**What to work on:**
Copy each line below that contains the string "screenshot". Case counts.

**The data:**
↓
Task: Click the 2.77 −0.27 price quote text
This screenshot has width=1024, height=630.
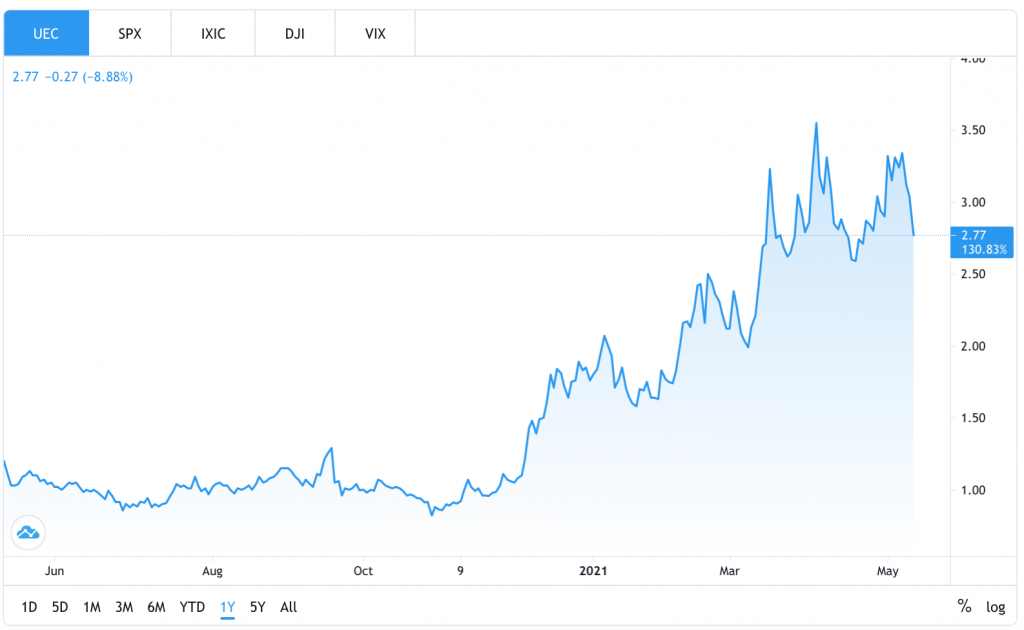Action: 72,76
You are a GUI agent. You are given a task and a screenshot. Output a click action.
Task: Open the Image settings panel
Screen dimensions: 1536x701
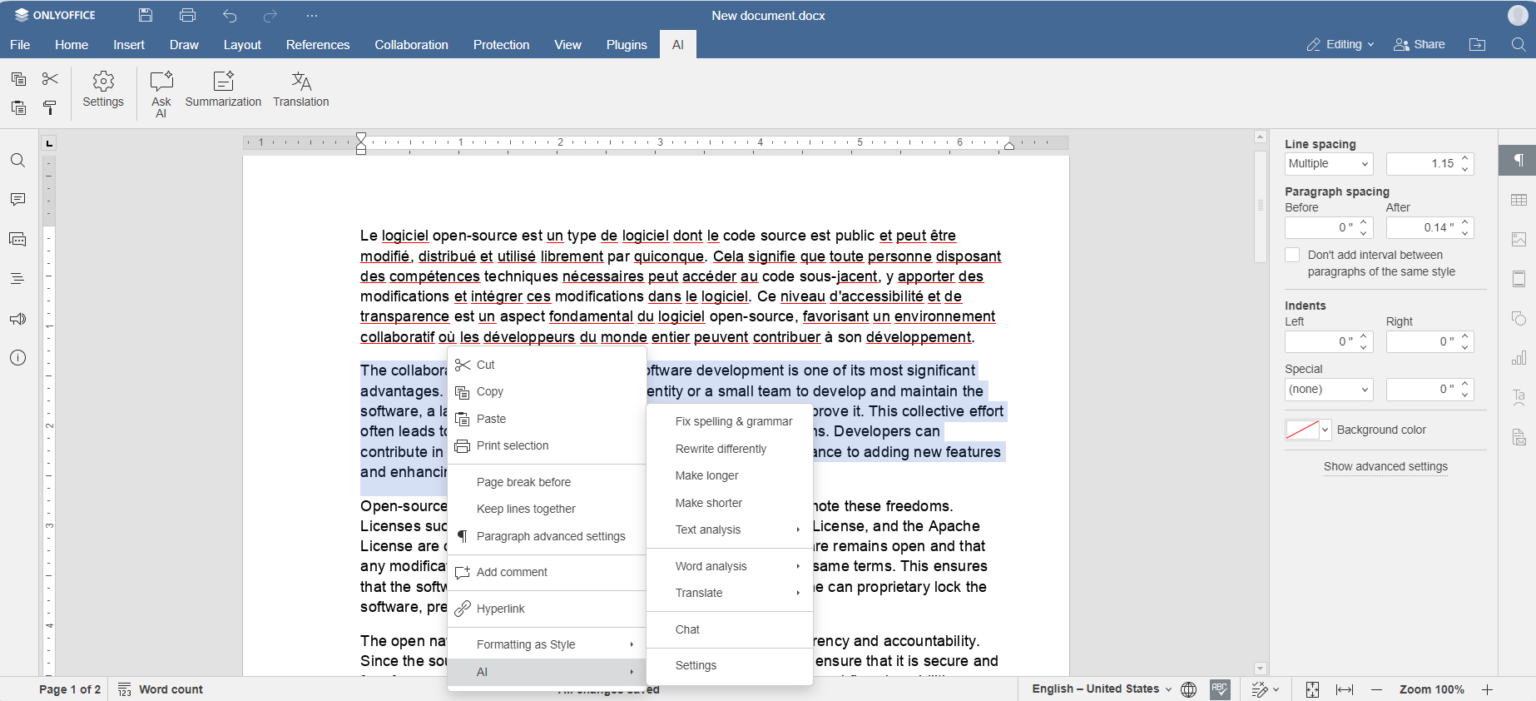pos(1518,239)

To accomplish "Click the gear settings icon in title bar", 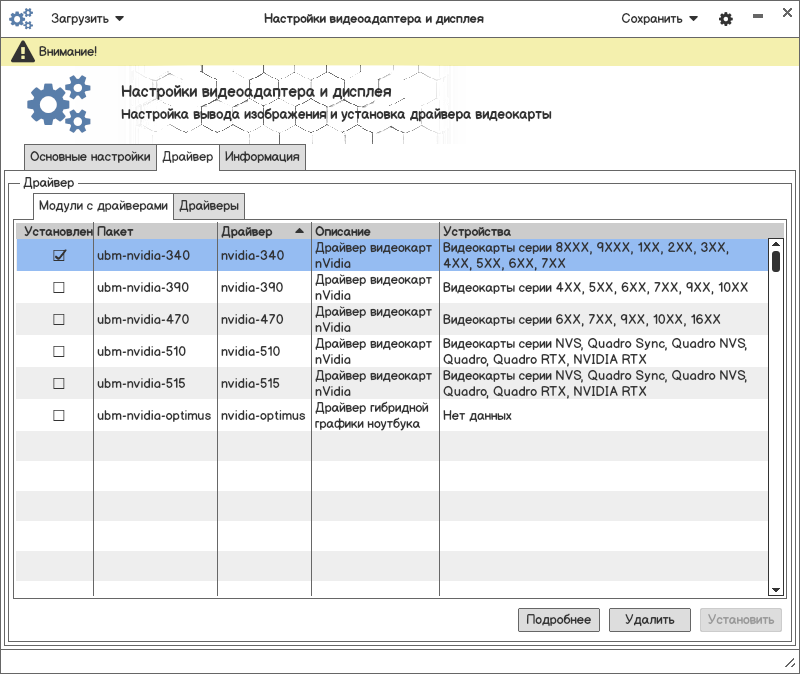I will click(x=726, y=19).
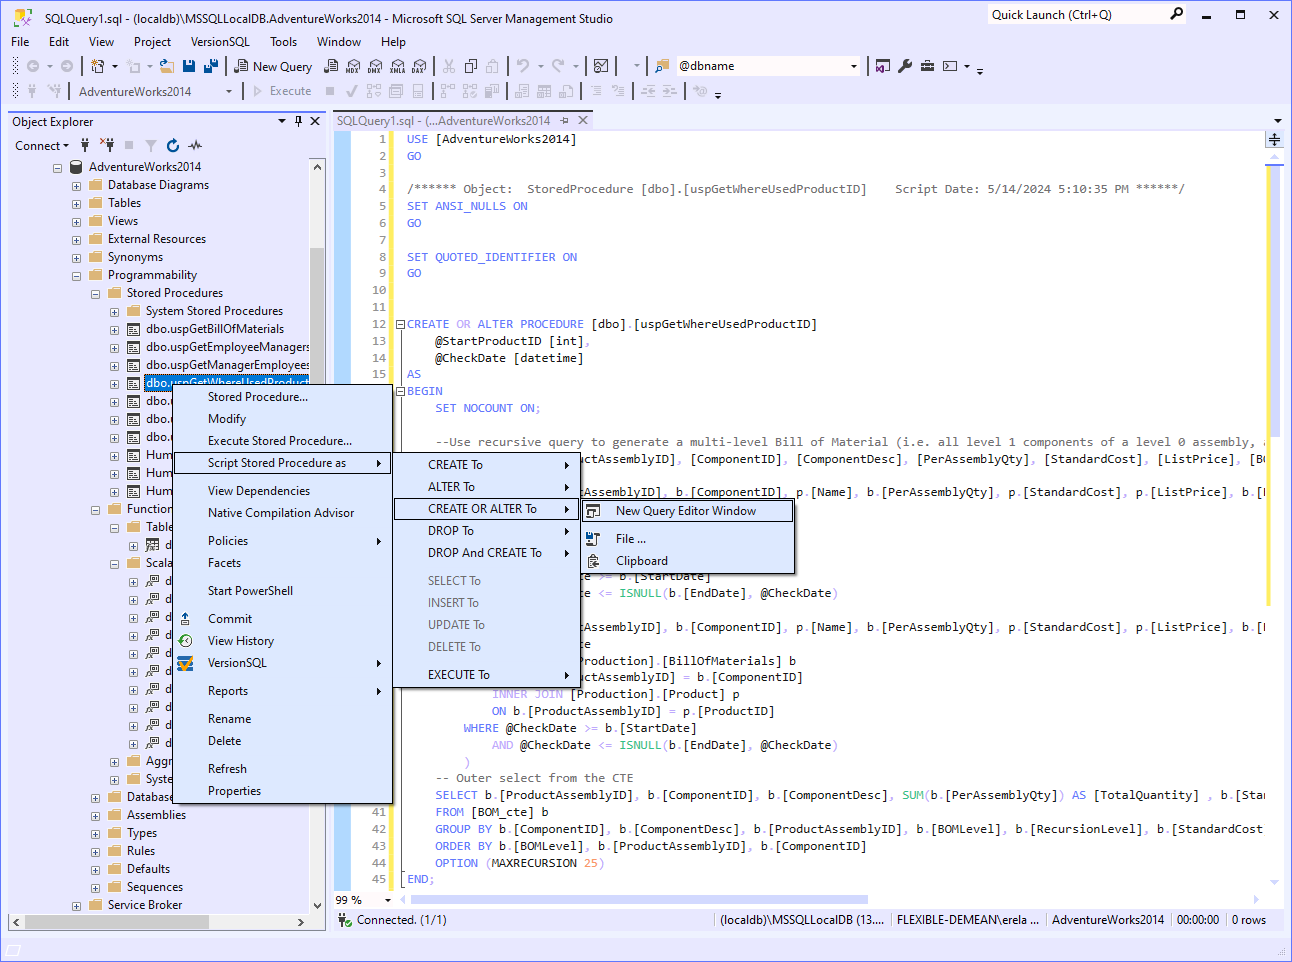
↑
**Task output:**
This screenshot has width=1024, height=630.
You are a GUI agent. You are given a task and a screenshot. Output a click action.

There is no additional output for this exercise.